Nous avons déjà eu l'occasion de présenter le professeur Arthur R. Butz (voy. «Contexte historique et perspective d'ensemble dans la controverse sur l' "Holocauste"», R.H.R. n° 2, p. 87-137).
Au début de l'année 1991, alors que les révisionnistes faisaient une tentative pour instaurer un débat sur l'Holocauste à l'Université de Northwestern où il enseigne, A.R. Butz s'est à nouveau trouvé au centre d'une tempête.
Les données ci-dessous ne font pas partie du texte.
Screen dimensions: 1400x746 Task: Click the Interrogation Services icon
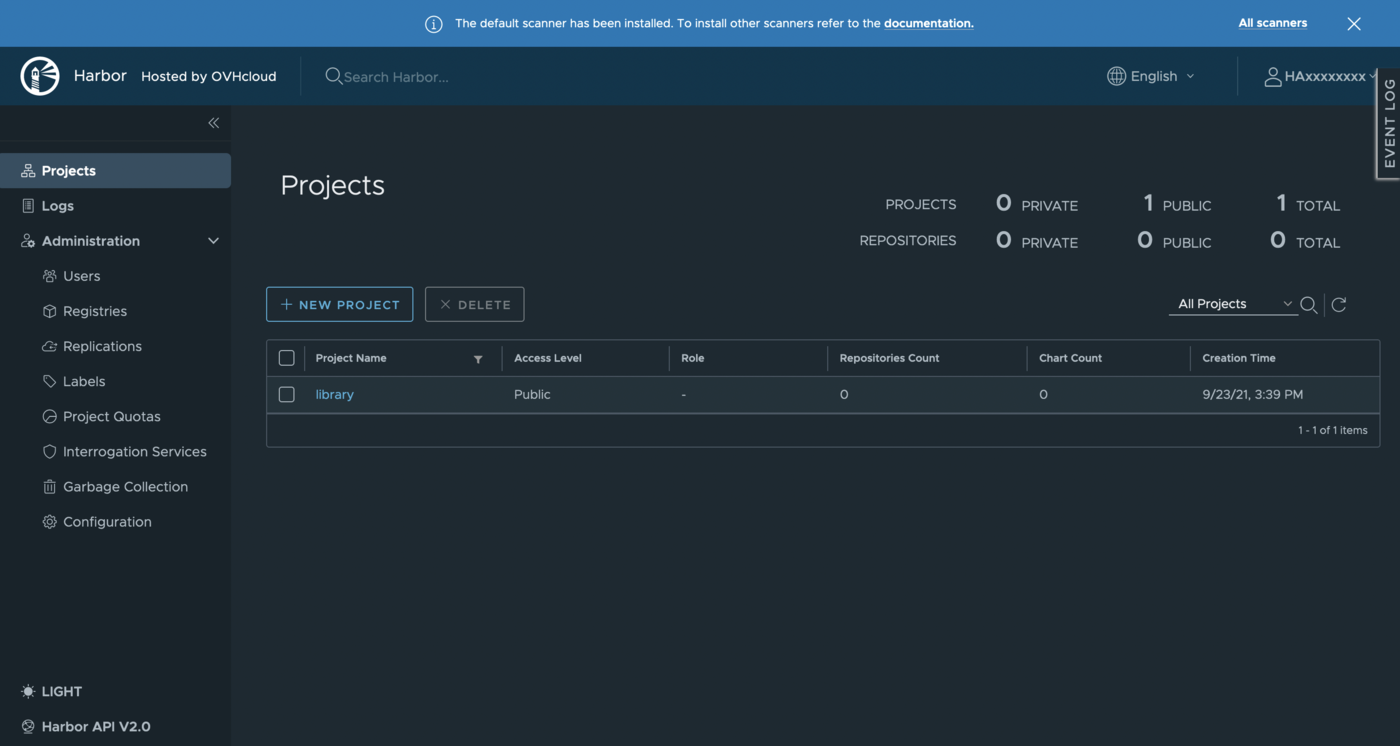(48, 451)
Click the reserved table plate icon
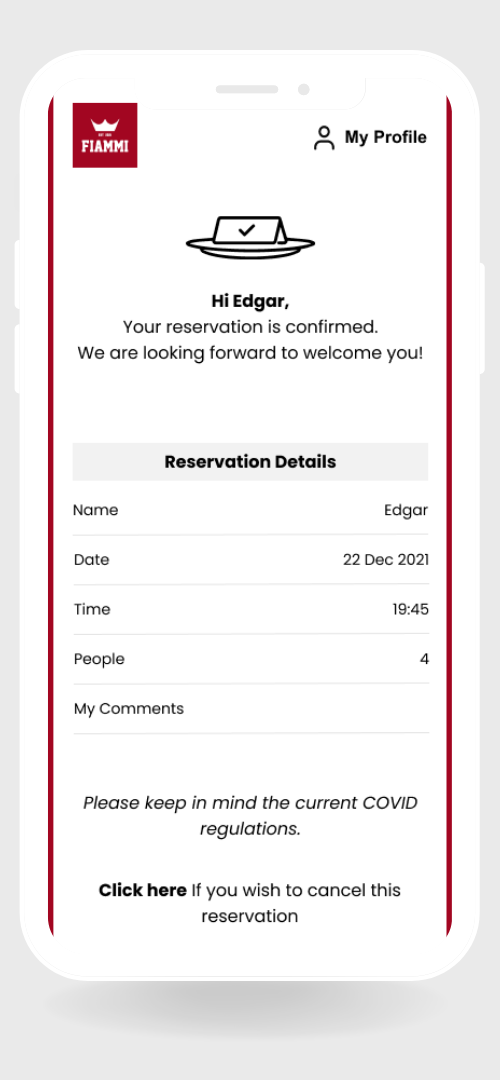This screenshot has height=1080, width=500. [x=250, y=236]
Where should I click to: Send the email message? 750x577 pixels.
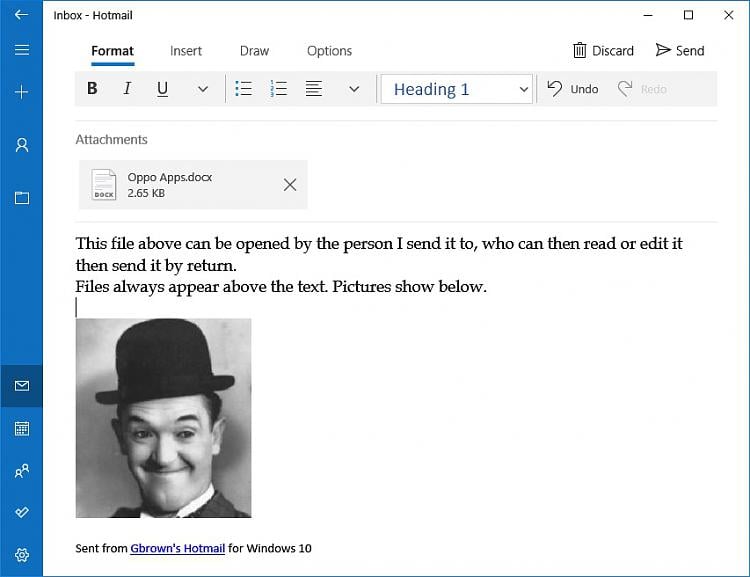[x=680, y=51]
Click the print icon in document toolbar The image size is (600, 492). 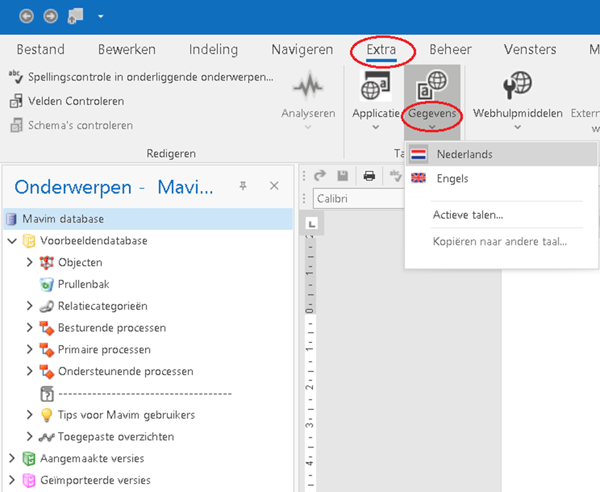(369, 176)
Au plus fort de la controverse, il a été en mesure de publier l'article suivant dans le journal de son université,
The Daily Northwestern, du 13 mai 1991.

 

Je vois trois raisons principales à la croyance, largement répandue mais erronée, en la légende des millions de juifs tués par les Allemands pendant la seconde guerre mondiale : les troupes américaines et anglaises ont trouvé d'horribles tas de cadavres dans les camps allemands de l'Ouest qu'ils ont capturés en 1945 (comme Dachau et Belsen) ; il n'y a plus de vastes communautés de juifs en Pologne ; et les historiens, dans leur ensemble, soutiennent la légende.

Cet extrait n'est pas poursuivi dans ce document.